▶ [Text]:
● ● ● ● ●
Submit manuscript...
Journal of
eISSN: 2379-6359

Otolaryngology-ENT Research

Case Report Volume 15 Issue 3

Laryngeal papillomatosis in an adult patient: managed with micolaryngeal surgery and CO2 laser

Pankaj Goyal,1 Kishan Kumawat,1 Nirupama Kothari2

1Apollo ENT Hospital, India
2Sterling Accuris Diagnostics, India

Correspondence: Pankaj Goyal, Apollo ENT Hospital, Pal road, Jodhpur, Rajasthan, India, Tel 9969393528

Received: July 17, 2023 | Published: September 6, 2023

Citation: Goyal P, Kumawat K, Kothari N. Laryngeal papillomatosis in an adult patient: managed with micolaryngeal surgery and CO2 laser. J Otolaryngol ENT Res. 2023;15(2):87-91. DOI: 10.15406/joentr.2023.15.00534

Download PDF


The most prevalent benign laryngeal tumour, squamous papilloma, typically affects the vocal folds and/or epiglottis. It is often associated with human papillomavirus (HPV) infection and can present as a single or multiple lesions. We describe a case of a 24-year-old male who presented with hoarseness and dysphonia for six to eight months. Laryngoscopy revealed exophytic, papillary lesion on the right true vocal fold with creating contact lesion on opposite side. The lesion was excised using carbon dioxide (CO2) laser and histopathology confirmed the diagnosis of squamous papilloma. The patient had no recurrence or complications at six months follow-up. This case illustrates the clinical features, diagnosis, and management of squamous papilloma of the true vocal fold in an adult patient.

Keywords: squamous papilloma; vocal folds; larynx; HPV; dysphonia; CO2 laser


HPV, human papillomavirus; RRP, recurrent respiratory papillomatosis; SML, suspension micro laryngoscopy; KTP, potassium titanyl phosphate


The term "warts in the throat" was first used by Marcellus Donnalus in the 17th century, but it wasn't until Sir Morell Mackenzie developed the term "papillomatosis" for these lesions in 1871 that it gained widespread use.
● ● ● ● ●
[Records from a collection]
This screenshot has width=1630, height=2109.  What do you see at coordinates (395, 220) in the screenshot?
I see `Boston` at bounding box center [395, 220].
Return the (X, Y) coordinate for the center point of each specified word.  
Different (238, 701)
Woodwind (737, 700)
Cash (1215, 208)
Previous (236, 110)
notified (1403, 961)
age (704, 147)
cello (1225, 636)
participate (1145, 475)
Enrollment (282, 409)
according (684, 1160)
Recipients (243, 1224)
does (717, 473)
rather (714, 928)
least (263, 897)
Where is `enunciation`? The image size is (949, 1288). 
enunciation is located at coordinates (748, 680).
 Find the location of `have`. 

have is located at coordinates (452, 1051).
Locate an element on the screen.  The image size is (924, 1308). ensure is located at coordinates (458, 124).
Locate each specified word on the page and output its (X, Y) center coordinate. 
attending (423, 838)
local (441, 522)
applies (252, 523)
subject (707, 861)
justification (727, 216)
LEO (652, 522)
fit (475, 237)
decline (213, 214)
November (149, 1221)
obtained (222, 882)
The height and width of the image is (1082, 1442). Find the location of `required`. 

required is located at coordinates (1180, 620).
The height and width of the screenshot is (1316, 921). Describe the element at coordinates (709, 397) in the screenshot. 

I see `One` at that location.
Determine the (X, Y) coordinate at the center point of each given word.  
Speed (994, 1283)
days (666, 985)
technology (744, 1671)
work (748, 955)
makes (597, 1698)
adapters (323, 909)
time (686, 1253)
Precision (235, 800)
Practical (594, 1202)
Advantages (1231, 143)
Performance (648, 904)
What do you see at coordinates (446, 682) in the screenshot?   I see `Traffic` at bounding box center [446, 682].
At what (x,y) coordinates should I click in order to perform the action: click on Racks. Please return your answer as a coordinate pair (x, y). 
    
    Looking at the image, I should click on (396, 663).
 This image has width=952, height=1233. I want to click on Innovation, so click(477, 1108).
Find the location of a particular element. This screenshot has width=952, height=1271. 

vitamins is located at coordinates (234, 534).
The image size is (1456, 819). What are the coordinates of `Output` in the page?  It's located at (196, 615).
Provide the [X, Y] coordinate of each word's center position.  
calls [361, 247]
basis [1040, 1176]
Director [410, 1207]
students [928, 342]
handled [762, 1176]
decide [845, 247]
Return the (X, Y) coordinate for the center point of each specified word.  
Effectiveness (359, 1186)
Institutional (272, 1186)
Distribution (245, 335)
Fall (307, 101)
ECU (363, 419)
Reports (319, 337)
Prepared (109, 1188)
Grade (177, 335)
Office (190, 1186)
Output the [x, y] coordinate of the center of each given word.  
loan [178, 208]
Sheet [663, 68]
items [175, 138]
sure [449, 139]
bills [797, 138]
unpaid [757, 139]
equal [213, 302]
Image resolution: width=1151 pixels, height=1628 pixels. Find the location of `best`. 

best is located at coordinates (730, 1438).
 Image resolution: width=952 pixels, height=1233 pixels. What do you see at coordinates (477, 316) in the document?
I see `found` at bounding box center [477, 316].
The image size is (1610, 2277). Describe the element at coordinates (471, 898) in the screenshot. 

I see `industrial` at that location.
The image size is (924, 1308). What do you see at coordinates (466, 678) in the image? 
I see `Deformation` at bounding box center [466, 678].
● ● ● ● ●
▶ [Tasks to complete]:
1. According to the case report on laryngeal papillomatosis, why do the authors present the case of the 24-year-old man? Answer in one to three sentences.
2. Carry on the case report on laryngeal papillomatosis from its last sentence.
The listing is separate material with no connection to the case report on laryngeal papillomatosis.

▶ [Answer section]:
1. The authors present the case because it illustrates the clinical features, diagnosis, and management of squamous papilloma of the true vocal fold in an adult patient.

2.
The growth of benign squamous papilloma at the laryngeal mucosa is called laryngeal papillomatosis. It has a papillary, exophytic growth with a fibrovascular core covered in multilayered squamous epithelium as its defining feature.

Although it can affect any area of the larynx, squamous papilloma commonly develops along the true and false vocal folds. It may appear as a single lesion or multiple lesions, with the latter being more prevalent in children and linked to recurrent respiratory papillomatosis (RRP).3 This illness is frequently connected with human papillomavirus (HPV) infection, particularly HPV types 6 and 11, which can affect the upper digestive tract as well as the entire respiratory tract.1–3 Hoarseness, dysphonia, stridor, dyspnoea, and cough are the most common clinical symptoms of squamous papilloma. Laryngoscopy and histology are used to make the diagnosis. There are various treatment options available, including as, laser surgery, surgical excision, antiviral therapy, electrocautery and cryosurgery.2–4 particularly in cases with multiple lesions and in children, the recurrence incidence is significant. Additionally, in roughly 20% of adult cases, malignant transition to squamous cell carcinoma has been documented.4 Recidivism, on the other hand, has been the most prominent event in its evolution. Additionally, obstructive laryngeal papillomatosis poses a life-threatening risk, making a rescue tracheostomy necessary.5

Therefore, long-term follow-up is recommended for patients with squamous papilloma. Here, we report a case of a 24-year-old male who presented with hoarseness and dysphonia for six to eight months and was diagnosed with squamous papilloma of the right true vocal fold.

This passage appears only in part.